Quando sollevo nuovamente lo sguardo, il giovane si è calmato. Ora, mentre ondeggia tra i pedoni intrecciando un riccio di capelli su un dito ossuto, sembra quasi annoiato. Procede pigramente come se avesse portato a termine quello che voleva fare. Da dove sono seduta, sembra quasi che venga verso di me, e invece segue il marciapiedi e presto supererà la porta aperta del caffè in cui mi trovo. Mentre mi passa davanti lentamente noto una piccola chiazza priva di capelli dietro la testa. Un cerchio perfetto, come se gli avessero poggiato un oggetto rotondo per bruciargli i capelli fino alla pelle. Mi dico che non posso sapere cosa sia, che potrebbe trattarsi di un effetto ottico, di una foglia che gli si è infilata tra i capelli, ma questo non mi impedisce di sobbalzare.

Per la scienza medica la morte è un processo piuttosto che un evento unico.

Mi tornano in mente i racconti di un amico che aveva attraversato il Sahara per arrivare in Europa attraverso il Nord Africa. Mi aveva detto dell’orribile trattamento dei trafficanti di uomini e della polizia nei centri di detenzione e nelle prigioni improvvisate. Aveva raccontato quello che poteva tacendo il resto. Nei momenti in cui quelli che avevano fatto il viaggio si trovavano insieme, mi accorgevo che per riempire i vuoti della narrazione indicavano le loro cicatrici. A volte, nessuna lingua sembrava in grado di rendere comprensibile quello che pareva impossibile da capire. A volte, era solo il corpo a portare testimonianza, macchie  e cicatrici esprimevano un loro lessico. Mentre fisso l’incrocio affollato, non voglio pensare a quello che questo ragazzo deve avere passato per arrivare in Italia, e trovarsi per strada oggi. Il fatto che sia vivo è la prova della sua resistenza. Quello che ha dovuto subire, quello che potrebbe avere causato la ferita, quello che sarà stato troppo perché la sua mente possa accettarlo – sono pensieri che portano a realtà ben più oscure di quelle che conosco.  Guardo la prima frase annotata non appena l’ho visto: “Non eri così quando sei partito da casa. È quello che fa il viaggio”. 

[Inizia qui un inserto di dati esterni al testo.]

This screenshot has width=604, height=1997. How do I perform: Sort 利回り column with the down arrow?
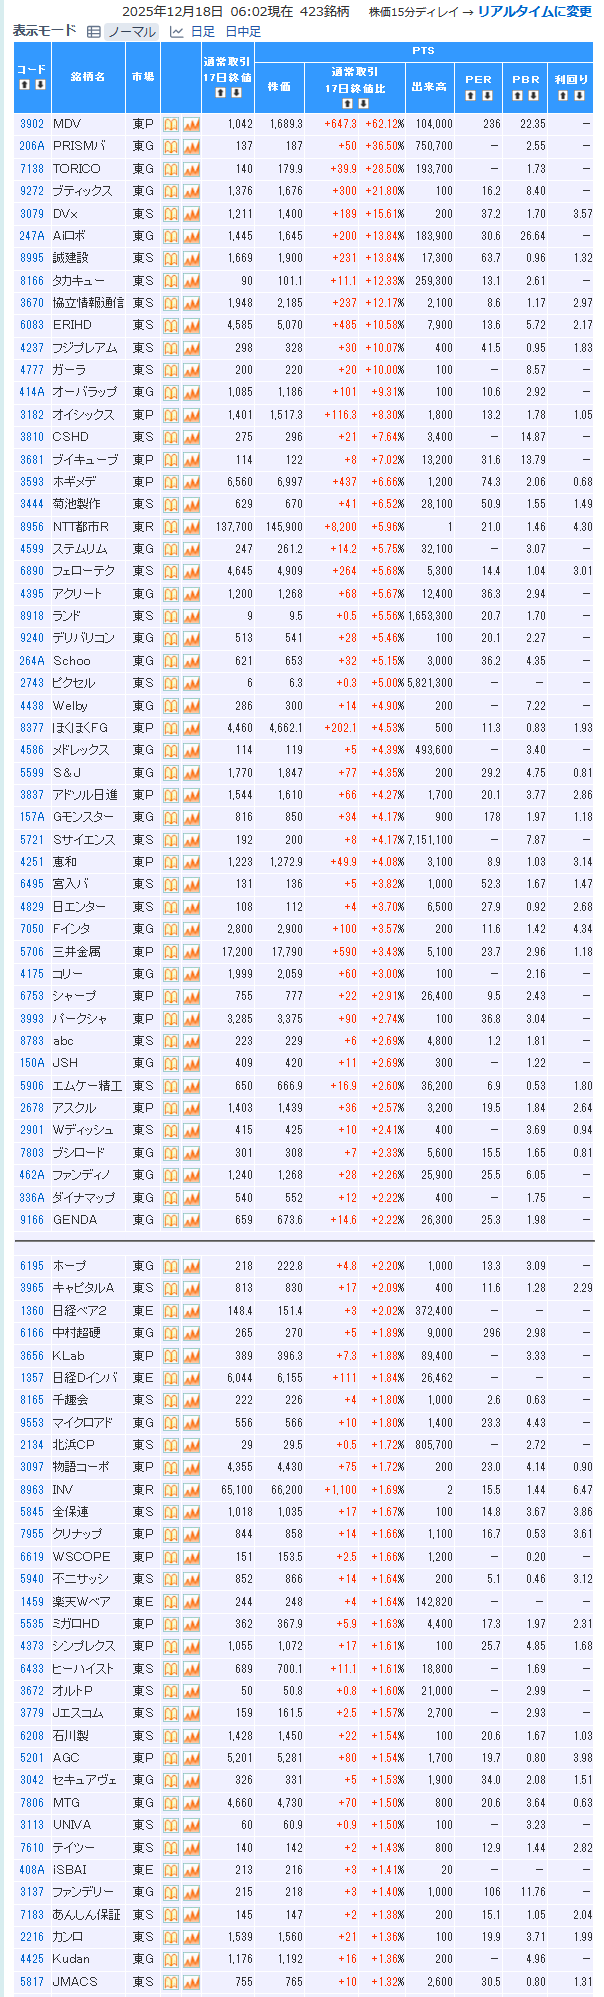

Lazzaro aveva avuto la possibilità di camminare nuovamente nella terra dei vivi. Da un punto di vista era stato facile: aveva obbedito all’ordine di rialzarsi e aveva potuto vivere. Il resto dei suoi giorni impallidì di fronte alla luce vivissima di questo miracolo straordinario. È facile immaginarlo  muoversi con grazia in questa nuova esistenza, pulsante di energia per il contatto con  la grazia e  la forza divina. Vogliamo pensare che si rialzò dai morti leggero e  senza macchia. Che fu una rinascita, libera da  esperienze inquietanti. Ma Lazzaro era un uomo comune  che aveva aperto gli occhi senza più  capire se stesso. Tra la fine di questa vita e la seconda possibilità, subì una mutazione, divenne un miracolo e uno sconosciuto, da persona amata a un’anomalia.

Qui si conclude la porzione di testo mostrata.